ACTION ITEM: Duplicate the portion of the data that opens with the line containing "Find the location" and closes with the line containing "legend-entry-700: sea_surface_downwelling_irradiance_mean_… is", both ends included. Omit the pictures from your copy.
BEGIN INPUT FOR THIS TASK
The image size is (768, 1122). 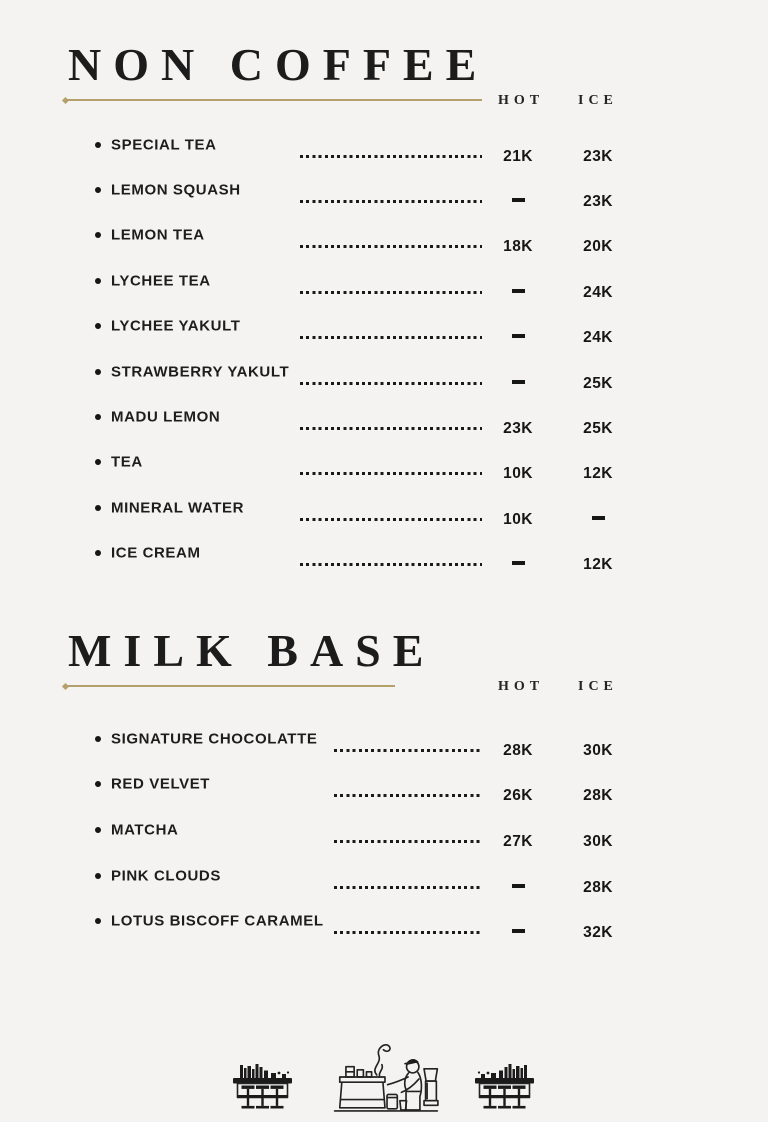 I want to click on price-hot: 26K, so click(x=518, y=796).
END INPUT FOR THIS TASK
BEGIN INPUT FOR THIS TASK
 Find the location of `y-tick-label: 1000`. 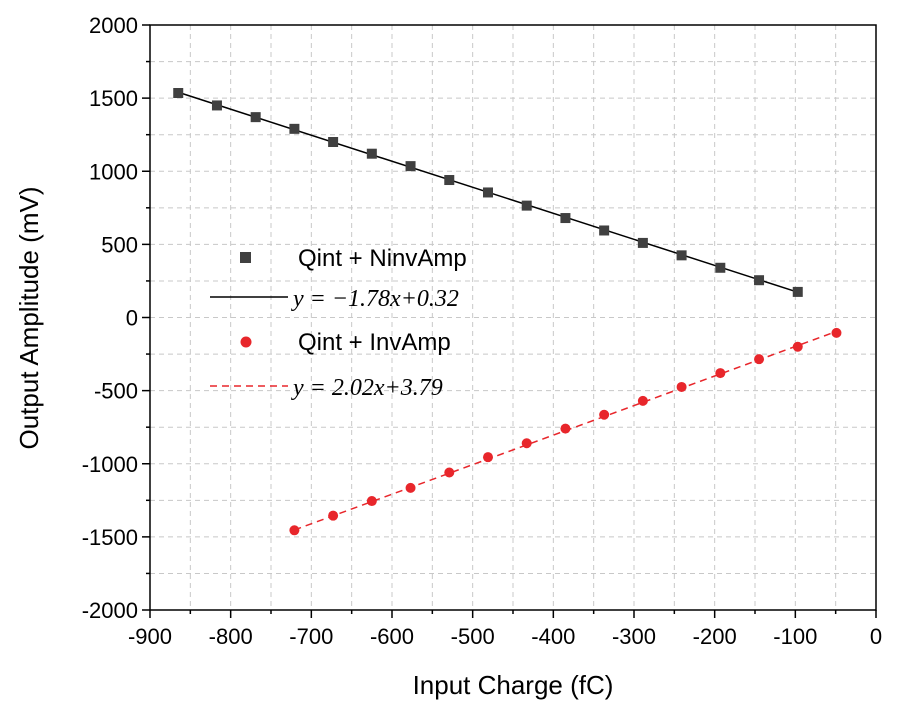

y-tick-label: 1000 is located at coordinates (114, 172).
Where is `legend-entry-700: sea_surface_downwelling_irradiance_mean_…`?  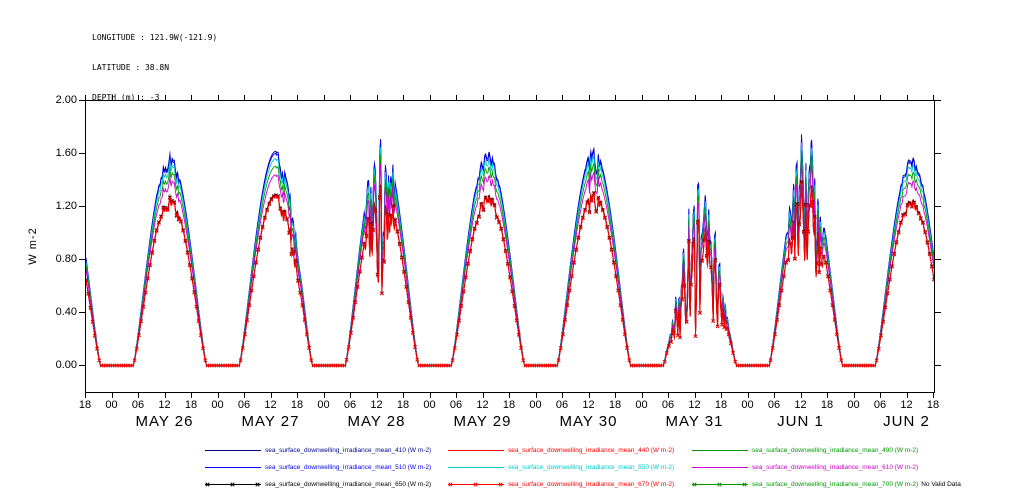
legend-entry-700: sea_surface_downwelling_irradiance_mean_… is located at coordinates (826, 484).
END INPUT FOR THIS TASK
WRITTEN ANSWER:
 Find the location of `y-tick-label: 1000`. 

y-tick-label: 1000 is located at coordinates (114, 172).
Where is `legend-entry-700: sea_surface_downwelling_irradiance_mean_…`?  
legend-entry-700: sea_surface_downwelling_irradiance_mean_… is located at coordinates (826, 484).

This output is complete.